*INSTRUCTIONS TO FOLLOW:* All lines up to and including the one that contains "The image size is (943, 560)." are to be transcribed exactly, starting from the first line of the records.

*Stored dataset items:*
______

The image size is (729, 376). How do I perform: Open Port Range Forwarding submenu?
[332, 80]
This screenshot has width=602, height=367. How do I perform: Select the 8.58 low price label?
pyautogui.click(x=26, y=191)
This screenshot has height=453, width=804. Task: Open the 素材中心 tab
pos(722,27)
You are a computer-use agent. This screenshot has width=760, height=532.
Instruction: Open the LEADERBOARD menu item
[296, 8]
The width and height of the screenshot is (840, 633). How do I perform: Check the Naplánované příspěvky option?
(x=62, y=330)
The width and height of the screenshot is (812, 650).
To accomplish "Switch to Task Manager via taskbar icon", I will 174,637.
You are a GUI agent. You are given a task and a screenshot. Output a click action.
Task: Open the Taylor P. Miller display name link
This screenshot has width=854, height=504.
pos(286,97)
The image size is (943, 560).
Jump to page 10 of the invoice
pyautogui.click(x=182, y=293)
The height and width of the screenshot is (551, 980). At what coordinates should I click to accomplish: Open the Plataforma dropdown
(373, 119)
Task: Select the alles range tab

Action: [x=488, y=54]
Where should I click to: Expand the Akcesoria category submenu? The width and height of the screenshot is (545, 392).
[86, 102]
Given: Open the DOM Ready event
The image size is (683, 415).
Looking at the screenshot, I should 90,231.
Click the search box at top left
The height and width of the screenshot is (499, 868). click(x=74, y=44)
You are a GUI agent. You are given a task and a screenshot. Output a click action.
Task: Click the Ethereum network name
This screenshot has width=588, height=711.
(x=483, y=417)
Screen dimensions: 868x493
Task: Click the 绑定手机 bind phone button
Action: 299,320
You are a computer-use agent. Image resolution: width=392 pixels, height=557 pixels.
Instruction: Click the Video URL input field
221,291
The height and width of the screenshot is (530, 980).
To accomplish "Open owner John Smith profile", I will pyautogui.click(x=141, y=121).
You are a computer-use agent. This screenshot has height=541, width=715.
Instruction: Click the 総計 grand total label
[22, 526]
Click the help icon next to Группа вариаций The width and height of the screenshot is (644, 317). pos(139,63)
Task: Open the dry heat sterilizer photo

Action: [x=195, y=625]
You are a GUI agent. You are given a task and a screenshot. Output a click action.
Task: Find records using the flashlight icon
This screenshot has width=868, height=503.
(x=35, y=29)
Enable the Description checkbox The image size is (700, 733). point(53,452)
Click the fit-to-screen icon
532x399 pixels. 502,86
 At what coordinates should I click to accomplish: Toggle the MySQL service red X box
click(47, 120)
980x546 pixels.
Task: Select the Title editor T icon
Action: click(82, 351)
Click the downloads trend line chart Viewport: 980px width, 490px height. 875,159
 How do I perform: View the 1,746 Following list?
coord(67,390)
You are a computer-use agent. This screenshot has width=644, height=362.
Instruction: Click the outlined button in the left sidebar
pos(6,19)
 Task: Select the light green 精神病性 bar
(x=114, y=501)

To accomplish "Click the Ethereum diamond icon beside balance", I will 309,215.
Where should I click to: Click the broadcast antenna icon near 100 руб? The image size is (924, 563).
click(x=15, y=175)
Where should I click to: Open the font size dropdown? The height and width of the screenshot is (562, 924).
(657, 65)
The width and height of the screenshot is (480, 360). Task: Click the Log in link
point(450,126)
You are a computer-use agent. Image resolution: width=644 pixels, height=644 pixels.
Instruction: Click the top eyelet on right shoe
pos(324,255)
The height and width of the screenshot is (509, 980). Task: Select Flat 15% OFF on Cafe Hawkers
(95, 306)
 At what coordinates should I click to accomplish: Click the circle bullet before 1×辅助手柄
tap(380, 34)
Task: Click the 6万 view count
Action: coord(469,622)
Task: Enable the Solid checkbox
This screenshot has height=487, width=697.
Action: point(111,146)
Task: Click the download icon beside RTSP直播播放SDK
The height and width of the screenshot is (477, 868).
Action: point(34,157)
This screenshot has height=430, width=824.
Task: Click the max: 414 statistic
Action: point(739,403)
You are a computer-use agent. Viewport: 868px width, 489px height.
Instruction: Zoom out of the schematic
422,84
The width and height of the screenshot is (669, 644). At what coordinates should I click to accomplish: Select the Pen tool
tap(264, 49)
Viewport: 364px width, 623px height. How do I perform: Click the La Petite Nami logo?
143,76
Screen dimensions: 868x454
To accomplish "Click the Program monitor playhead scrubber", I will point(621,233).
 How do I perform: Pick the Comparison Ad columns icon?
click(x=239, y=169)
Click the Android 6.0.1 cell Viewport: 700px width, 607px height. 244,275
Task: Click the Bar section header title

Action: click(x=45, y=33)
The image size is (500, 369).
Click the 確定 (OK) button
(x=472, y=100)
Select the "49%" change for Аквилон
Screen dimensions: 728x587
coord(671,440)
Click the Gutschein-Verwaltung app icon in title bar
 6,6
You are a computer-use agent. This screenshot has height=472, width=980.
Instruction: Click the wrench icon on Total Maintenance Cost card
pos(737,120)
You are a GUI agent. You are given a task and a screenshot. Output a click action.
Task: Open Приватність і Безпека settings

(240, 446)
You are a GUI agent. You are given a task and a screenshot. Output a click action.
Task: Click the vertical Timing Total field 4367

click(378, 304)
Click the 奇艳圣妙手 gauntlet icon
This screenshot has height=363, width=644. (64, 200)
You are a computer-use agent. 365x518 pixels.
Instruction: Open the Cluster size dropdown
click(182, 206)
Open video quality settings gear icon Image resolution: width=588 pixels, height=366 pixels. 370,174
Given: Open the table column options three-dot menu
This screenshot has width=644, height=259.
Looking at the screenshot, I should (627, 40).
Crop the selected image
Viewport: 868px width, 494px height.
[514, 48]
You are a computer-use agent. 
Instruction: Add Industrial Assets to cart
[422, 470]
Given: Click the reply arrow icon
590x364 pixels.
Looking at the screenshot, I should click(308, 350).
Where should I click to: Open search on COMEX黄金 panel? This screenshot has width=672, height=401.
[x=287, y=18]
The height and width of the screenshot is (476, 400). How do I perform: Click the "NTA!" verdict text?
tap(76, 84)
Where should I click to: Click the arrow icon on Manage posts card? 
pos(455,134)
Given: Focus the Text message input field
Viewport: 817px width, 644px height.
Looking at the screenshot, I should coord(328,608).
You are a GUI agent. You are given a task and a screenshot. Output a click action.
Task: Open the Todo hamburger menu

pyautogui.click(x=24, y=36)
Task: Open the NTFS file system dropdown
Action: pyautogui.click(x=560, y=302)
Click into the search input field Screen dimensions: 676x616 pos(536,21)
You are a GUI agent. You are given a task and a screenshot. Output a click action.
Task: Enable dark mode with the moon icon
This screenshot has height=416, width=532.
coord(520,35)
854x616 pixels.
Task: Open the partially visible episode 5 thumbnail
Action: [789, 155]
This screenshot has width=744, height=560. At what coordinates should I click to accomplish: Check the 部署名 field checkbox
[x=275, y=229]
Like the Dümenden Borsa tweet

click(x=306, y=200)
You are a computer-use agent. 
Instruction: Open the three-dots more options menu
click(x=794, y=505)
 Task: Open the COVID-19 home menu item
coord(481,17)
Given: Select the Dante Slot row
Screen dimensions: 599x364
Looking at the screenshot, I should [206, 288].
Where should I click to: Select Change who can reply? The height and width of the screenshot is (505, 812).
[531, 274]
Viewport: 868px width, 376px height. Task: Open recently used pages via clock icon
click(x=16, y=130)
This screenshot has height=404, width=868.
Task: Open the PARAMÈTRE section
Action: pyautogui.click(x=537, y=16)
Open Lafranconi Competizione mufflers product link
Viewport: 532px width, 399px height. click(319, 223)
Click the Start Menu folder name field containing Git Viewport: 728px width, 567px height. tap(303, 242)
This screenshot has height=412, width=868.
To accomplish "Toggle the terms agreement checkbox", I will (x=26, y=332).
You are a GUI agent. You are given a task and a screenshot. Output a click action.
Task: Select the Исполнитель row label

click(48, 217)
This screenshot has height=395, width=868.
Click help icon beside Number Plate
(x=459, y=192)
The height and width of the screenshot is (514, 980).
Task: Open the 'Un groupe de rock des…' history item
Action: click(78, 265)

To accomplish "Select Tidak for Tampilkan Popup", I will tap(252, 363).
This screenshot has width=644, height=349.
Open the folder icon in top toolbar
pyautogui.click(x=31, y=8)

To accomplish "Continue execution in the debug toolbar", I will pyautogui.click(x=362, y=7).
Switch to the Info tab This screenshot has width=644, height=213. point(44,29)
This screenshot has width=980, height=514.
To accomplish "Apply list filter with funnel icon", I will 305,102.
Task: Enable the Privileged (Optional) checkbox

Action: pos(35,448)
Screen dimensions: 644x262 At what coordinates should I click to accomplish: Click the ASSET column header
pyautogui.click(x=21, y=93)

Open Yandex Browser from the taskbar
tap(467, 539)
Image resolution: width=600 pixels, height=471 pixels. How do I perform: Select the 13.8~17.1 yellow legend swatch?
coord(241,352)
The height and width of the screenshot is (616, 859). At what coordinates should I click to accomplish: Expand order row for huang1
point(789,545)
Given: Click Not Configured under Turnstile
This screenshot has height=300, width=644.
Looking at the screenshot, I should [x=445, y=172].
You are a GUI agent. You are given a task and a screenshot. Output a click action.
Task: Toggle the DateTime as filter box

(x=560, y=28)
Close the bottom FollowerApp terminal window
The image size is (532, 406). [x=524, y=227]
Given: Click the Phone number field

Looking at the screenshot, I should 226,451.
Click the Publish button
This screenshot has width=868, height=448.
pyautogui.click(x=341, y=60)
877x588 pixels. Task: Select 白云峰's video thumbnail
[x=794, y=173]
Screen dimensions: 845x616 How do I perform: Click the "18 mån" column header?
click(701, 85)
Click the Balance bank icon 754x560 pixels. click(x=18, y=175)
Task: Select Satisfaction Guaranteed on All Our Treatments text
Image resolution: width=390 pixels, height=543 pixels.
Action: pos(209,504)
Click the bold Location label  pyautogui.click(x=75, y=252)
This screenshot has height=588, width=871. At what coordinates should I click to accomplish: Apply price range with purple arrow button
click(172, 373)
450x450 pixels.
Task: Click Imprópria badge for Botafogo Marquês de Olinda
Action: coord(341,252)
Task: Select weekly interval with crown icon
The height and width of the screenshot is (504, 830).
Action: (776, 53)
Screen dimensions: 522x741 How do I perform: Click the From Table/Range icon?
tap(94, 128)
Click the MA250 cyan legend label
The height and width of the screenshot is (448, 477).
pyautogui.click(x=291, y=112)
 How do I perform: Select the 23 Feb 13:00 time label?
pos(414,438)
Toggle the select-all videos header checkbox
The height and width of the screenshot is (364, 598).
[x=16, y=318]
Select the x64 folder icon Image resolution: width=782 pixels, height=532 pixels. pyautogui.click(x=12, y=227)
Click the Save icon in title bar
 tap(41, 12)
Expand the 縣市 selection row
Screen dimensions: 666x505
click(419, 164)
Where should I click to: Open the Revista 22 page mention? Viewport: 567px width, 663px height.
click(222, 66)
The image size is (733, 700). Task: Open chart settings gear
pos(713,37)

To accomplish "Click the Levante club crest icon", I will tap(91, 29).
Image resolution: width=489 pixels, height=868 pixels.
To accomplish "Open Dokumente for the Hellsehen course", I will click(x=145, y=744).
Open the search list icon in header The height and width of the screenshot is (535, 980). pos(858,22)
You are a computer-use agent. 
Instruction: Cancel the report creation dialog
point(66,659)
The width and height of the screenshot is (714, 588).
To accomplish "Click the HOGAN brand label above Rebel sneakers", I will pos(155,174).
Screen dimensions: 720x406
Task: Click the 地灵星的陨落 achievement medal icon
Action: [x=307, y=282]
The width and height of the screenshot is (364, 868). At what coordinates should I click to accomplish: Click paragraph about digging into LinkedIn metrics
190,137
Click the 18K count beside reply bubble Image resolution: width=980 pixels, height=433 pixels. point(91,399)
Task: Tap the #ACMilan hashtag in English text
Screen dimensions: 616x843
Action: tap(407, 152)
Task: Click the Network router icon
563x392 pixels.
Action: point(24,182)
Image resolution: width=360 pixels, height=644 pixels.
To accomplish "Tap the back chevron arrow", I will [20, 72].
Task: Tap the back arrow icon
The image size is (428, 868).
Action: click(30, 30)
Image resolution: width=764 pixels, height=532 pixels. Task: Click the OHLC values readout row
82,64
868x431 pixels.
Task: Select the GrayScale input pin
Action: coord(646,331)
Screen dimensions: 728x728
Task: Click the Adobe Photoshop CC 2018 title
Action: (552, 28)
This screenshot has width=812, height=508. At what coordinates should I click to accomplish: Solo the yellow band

______

*PROBLEM SOLUTION:*
The image size is (729, 376). How do I perform: Open Port Range Forwarding submenu?
[332, 80]
This screenshot has width=602, height=367. How do I perform: Select the 8.58 low price label?
pyautogui.click(x=26, y=191)
This screenshot has height=453, width=804. Task: Open the 素材中心 tab
pos(722,27)
You are a computer-use agent. This screenshot has width=760, height=532.
Instruction: Open the LEADERBOARD menu item
[296, 8]
The width and height of the screenshot is (840, 633). How do I perform: Check the Naplánované příspěvky option?
(x=62, y=330)
The width and height of the screenshot is (812, 650).
To accomplish "Switch to Task Manager via taskbar icon", I will 174,637.
You are a GUI agent. You are given a task and a screenshot. Output a click action.
Task: Open the Taylor P. Miller display name link
This screenshot has width=854, height=504.
pos(286,97)
The image size is (943, 560).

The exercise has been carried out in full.